Afrique du Sud – Moeletsi Mbeki : « C’est une bataille pour le contrôle des ressources de l’État »
En sa qualité d’analyste politique et de vice-président de l’Institut sud-africain des affaires internationales (SAIIA), le frère cadet de l’ancien président Thabo Mbeki dresse un tableau peu reluisant des luttes actuelles au sein de l’ANC. Selon lui les assassinats politiques n’ont aucune portée idéologique, mais servent des intérêts purement économiques.
Jeune Afrique : Ces derniers mois, l’Afrique du Sud a connu plusieurs assassinats politiques. Y a-t-il un risque que l’ANC connaisse une dérive mafieuse ?
Moeletsi Mbeki : Oui, il y a un peu de cela : certains groupes orchestrent la violence, c’est un fait. Cela a commencé dans la province du Mpumalanga (Nord-Est), lors de la préparation de la Coupe du monde 2010. À l’époque, la compétition pour obtenir les contrats de construction des infrastructures était intense. Le phénomène a ensuite touché la province du Nord-Ouest et gagne maintenant celle du KwaZulu-Natal (Ouest).
Que cherchent ceux qui sont derrière ces violences ?
Cela n’a rien d’une lutte idéologique.

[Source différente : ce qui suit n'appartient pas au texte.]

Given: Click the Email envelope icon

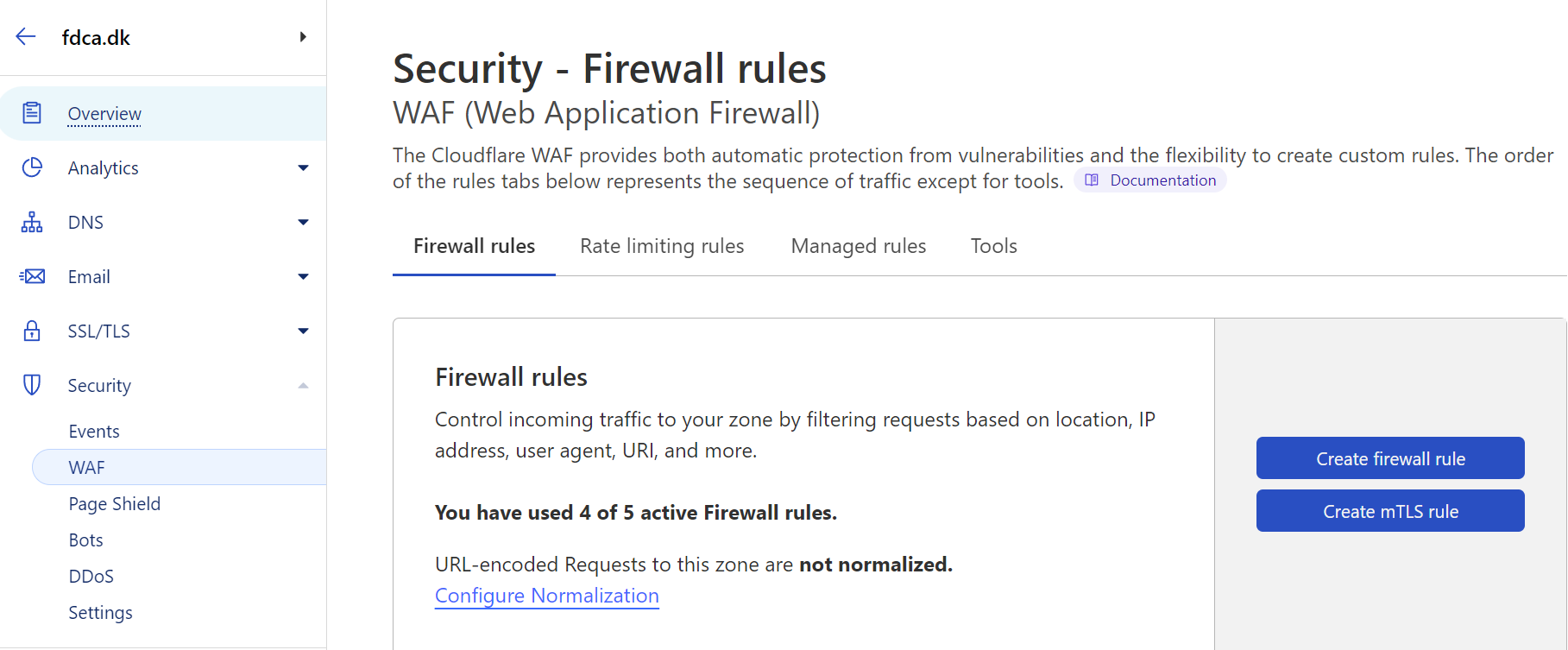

C’est une bataille pour l’accès aux ressources de l’État et pour leur redistribution entre les différentes factions qui dominent désormais l’ANC. Ces factions se disputent les marchés publics aussi bien que les détournements de fonds.
Cela aura-t-il un impact sur le résultat des élections du 3 août ?
Bien sûr, ne serait-ce que parce que plusieurs des personnes assassinées étaient des candidats. Mais il faut souligner que la désignation des candidats par le parti se fait de façon plutôt arbitraire. La direction de l’ANC garde un contrôle presque absolu sur qui peut être élu et qui ne le peut pas, notamment parce qu’elle craint de voir les masses prendre le contrôle du système.
Y a-t-il encore quelque chose qui unit le parti ?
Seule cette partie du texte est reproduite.